#### WHAT THE EXERCISE ASKS:
Answer these questions from the news piece below about Medvedev's Facebook post:
1. On what day did Medvedev announce the inquiry?
2. How many comments had the post drawn so far?
3. What did Medvedev say he does not agree with?

Brave new world: Russian president faces Facebook backlash after pledge to probe election fraud

Laura Rozen
The Envoy

Responding to the largest protests Russia has seen in two decades, Russia's social-networking president Dmitry Medvedev took to Facebook on Sunday to announce a new public inquiry into the country's disputed parliamentary elections. Critics of Russian Prime Minister Vladimir Putin's ruling party allege that it engaged in widespread voter fraud to win a parliamentary majority in the recent balloting.

But if Medvedev was hoping to quell public outrage via his rather cursory Facebook announcement, the tactic appears to have backfired.  The posting has so far drawn more than 12,000 comments deriding the fraud investigation as grossly insufficient--and insulting the leader himself for good measure.

Under the Constitution, Russian people have the freedom of speech, freedom of assembly, "and a right to express to express their position as they did yesterday," Medvedev said on his Russian-language Facebook Sunday. "I do not agree with the slogans or statements made at the rallies. Nevertheless, I have been instructed to check all the messages with polling stations regarding compliance with elections laws."

#### RAW DATA:
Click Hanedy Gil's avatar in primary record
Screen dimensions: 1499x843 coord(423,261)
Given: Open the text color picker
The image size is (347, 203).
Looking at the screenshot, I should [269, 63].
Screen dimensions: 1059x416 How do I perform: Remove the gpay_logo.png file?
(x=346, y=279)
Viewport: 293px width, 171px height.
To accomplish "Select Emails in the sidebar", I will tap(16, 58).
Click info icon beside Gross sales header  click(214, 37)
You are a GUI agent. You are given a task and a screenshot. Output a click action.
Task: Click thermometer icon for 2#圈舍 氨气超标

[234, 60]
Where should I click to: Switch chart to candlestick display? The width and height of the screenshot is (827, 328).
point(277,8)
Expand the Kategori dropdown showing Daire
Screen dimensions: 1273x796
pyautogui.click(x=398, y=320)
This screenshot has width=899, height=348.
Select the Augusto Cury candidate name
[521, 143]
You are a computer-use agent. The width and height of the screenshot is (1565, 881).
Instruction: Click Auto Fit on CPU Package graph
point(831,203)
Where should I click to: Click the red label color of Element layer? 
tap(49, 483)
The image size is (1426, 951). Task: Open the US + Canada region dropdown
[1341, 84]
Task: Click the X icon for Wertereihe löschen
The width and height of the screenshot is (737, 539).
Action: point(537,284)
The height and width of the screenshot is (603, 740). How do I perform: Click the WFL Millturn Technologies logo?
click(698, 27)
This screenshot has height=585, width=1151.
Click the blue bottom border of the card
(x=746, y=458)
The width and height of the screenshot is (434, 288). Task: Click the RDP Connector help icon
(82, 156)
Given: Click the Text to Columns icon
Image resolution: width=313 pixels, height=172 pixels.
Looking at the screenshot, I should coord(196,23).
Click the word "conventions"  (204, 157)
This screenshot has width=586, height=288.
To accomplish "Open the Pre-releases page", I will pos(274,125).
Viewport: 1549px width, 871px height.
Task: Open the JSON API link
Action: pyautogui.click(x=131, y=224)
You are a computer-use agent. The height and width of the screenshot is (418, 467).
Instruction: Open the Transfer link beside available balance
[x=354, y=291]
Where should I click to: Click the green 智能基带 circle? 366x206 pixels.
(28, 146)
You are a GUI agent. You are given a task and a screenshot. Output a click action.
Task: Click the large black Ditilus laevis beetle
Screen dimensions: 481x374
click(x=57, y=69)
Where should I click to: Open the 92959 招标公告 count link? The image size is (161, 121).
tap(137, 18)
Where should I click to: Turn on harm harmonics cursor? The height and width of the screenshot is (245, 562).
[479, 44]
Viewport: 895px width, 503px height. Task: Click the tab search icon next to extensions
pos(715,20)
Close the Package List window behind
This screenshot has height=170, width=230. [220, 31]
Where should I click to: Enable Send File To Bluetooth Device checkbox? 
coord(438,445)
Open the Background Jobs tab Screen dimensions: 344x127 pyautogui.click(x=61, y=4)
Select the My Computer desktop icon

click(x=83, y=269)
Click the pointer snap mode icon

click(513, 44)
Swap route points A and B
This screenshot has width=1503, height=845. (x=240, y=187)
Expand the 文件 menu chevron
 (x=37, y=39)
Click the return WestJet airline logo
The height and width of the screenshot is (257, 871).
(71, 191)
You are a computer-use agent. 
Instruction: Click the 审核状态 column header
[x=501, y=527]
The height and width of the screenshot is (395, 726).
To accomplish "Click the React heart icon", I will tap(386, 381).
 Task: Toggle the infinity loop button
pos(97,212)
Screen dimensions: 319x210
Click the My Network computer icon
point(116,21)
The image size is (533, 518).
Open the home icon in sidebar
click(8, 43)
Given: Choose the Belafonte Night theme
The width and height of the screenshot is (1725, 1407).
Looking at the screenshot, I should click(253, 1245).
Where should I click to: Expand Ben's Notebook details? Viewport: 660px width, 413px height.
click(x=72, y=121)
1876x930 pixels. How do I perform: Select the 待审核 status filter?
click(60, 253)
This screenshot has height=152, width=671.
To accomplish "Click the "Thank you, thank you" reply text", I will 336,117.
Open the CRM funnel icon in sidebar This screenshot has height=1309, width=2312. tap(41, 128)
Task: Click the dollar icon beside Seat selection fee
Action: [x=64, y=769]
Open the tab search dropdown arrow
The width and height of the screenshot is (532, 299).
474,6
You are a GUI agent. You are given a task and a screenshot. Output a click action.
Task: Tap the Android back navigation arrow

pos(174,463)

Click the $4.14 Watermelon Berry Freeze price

#### RESULT FOR THIS TASK:
1. Sunday
2. More than 12,000
3. The slogans or statements made at the rallies